Thanks Martin. @sunpho84 would you have time to help figure out what's going on? This means trying to understand the interface and qphix, I guess.
The point is, the residue computed with tmLQCD is 4.584444e-04, so the error is rather subtle, otherwise the difference should be much larger. Or do you think it should not be the case?
Ah, I know what the problem is... we don't have support for twisted boundary conditions in qphix yet...
my fault, I set up the input file on Marconi incorrectly...
ecco, I had in mind precisely something like that as a "subtle" effect
Yes, it obviously gives a cmopatible result now.
@martin-ueding In your bootstrap for Chroma on Marconi A2, it seems that Chroma instantiates only AVX2 QphiX kernels.
if ! [[ -f Makefile ]]; then
$sourcedir/$repo/configure $base_configure \
--enable-openmp \
--enable-parallel-arch=parscalar \
--enable-parallel-io \
--enable-precision=double \
--enable-qdp-alignment=128 \
--enable-sse2 \
--enable-qphix-solver-arch=avx2 \
--with-gmp="$prefix" \
--with-libxml2="$prefix/bin/xml2-config" \
--with-qdp="$prefix" \
--with-qphix-solver="$prefix" \
CFLAGS="$cflags" CXXFLAGS="$cxxflags"
fi
correct?
I have made changes to this script on Marconi A2 and have not uploaded them. The tests were run with avx512
in the options, though. Once git is working on Marconi again, I will merge those and update the code.
I just saw that a function in the interface is defined like this:
template <typename FT, int VECLEN, int SOALEN, bool compress12>
void reorder_clover_to_QPhiX(Geometry<FT, VECLEN, SOALEN, compress12> &geom, FT *qphix_clover)
Why not using typename Geometry<FT, VECLEN, SOALEN, compress12>::CloverBlock
or typename Geometry<FT, VECLEN, SOALEN, compress12>::FullCloverBlock
as the type for qphix_clover
? That would make it more type-safe and also would allow overloads for the two distinct cases. Actually I do not even know whether that FT *qphix_clover
is to contain twisted mass or not on the QPhiX side.
I think the reason for the signature is that it was a first attempt, the function clearly needs to be rewritten. In particular, I think that one would probably loop the other way around (over the qphix indices)
From Peter's notes it seems that this function is doing just Wilson clover (\mu = 0
). I can rewrite that function to iterate the QPhiX indices. After that I can probably also do a \mu \neq 0
variant. Or should I rather focus on something else?
Does the current implementation work? Do we have a test for it? I cannot find the function name anywhere else in the interface CPP file, so I guess it has not been written. What kind of test do we want?
Pack the clover term with the packing function and then run …
yes, it's doing only Wilson.

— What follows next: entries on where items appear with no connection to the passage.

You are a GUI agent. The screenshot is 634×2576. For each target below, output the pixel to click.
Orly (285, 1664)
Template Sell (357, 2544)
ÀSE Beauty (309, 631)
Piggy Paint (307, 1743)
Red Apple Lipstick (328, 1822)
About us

There are no test, and I think it won't work, b/c I didn't transpose the colour matrices w.r.t. QPhiX (viewed as memory-contiguous arrays QPhiX and tmlQCD colour matrices are mutually transposed). Also keep in mind, that turning on \mu will change the layout on the QPhiX side, and additionally you will have to add the twisted mass contribution as it is not stored in the tmlQCD clover data structure (although it is in the inverse clover data struct).
@plabus @martin-ueding @urbach This issue is to serve as a forum-like place, in addition to the Kanban, to track progress on the qphix interface. Mainly, this is to have e-mail notifications for important stuff.